“Procrastination is a characteristic feature of Putin’s strategy”: Military analyst Rob Lee on the failure of the Russian strategy in the war

Western analyst, researcher at the Institute for Foreign Policy Studies Rob Lee commented on the changes in Russian military strategy. This is reported by The New Yorker.

According to him, one of the characteristic features of the Russian strategy is procrastination. So, Russian dictator Vladimir Putin, before making any tough decision, waits until the situation slows down or something goes wrong.

In particular, he resisted the announcement of mobilization for a long time. Citizens feared that this could happen as early as May 9 or later in the summer. But the announcement came only at the end of September, when, after the loss of most of the Kharkiv region and the unsuccessful offensive in the Kherson region, it became obvious to everyone that the Russians did not have enough manpower to hold the front line.

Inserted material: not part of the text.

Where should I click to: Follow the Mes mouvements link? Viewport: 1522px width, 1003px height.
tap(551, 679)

«The short-term strategy was probably: “Let's prevent our lines from being breached, try to hold on to what we have, and wait for mobilization. And then we can do better and maybe even get back on the offensive», — notes the analyst.

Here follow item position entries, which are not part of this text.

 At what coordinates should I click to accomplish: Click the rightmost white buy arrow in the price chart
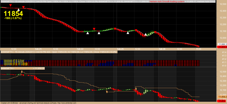coord(146,34)
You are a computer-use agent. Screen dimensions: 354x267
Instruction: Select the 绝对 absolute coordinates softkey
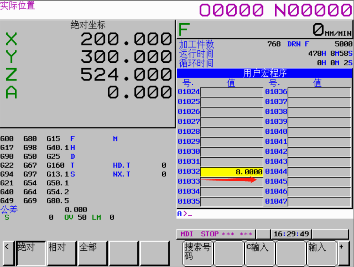click(x=31, y=253)
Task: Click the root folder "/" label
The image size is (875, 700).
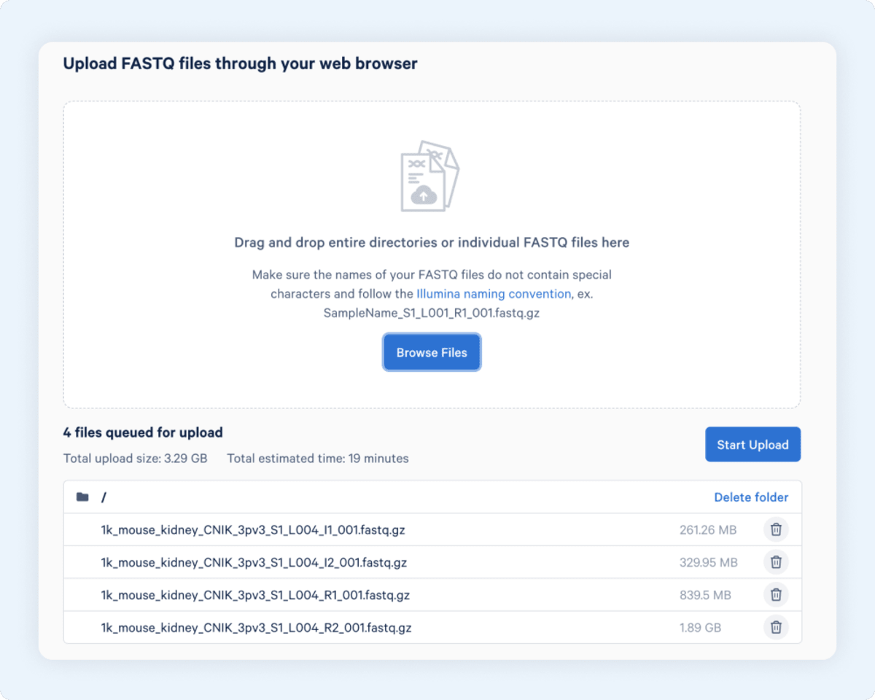Action: [104, 497]
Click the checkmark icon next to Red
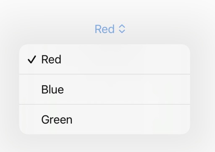This screenshot has width=215, height=152. 32,60
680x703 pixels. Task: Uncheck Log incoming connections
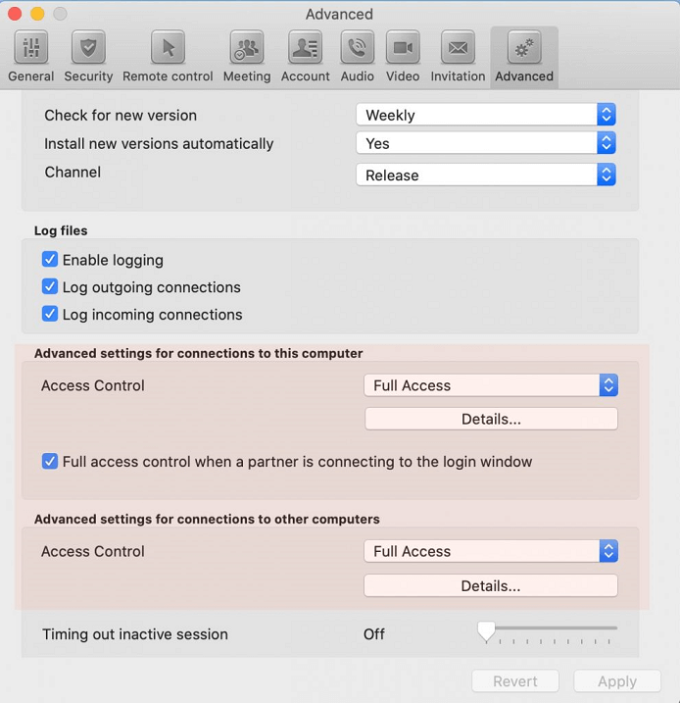(50, 315)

Speaking of the failure of the Russian strategy, Lee suggested that the Russians used a template from 1968 or 1979, when the USSR invaded Czechoslovakia and Afghanistan, to invade Ukraine. This was surprising, since in both of those operations the Russians did not expect much resistance and did not seek to destroy the armed forces of these countries.

He draws attention to the fact that the Russian units did not even know that they were going to war. Most soldiers learned of this less than a day before the invasion. They were simply ordered to advance to Ukrainian cities as quickly as possible, and they got involved in battles for which they were not ready.

«It is hard to imagine how much worse one can prepare an army for an invasion than the Kremlin did it. The conclusion suggests itself that this was an FSB operation. The plan was to change the regime in Kyiv, and the secret service probably thought that they had enough collaborators in Ukraine and that they could do it fairly quickly. And that the Russian military will occupy the cities before the APU has time to respond. But they were not ready for the resistance of the Ukrainians», — the analyst noted.

  • On January 11, Chief of the Russian General Staff Valery Gerasimov was appointed the new commander of the Russian invasion of Ukraine. Surovikin is now his deputy.
  • The ISW believes that Surovikin's demotion is a blow to Prigozhin and the security forces.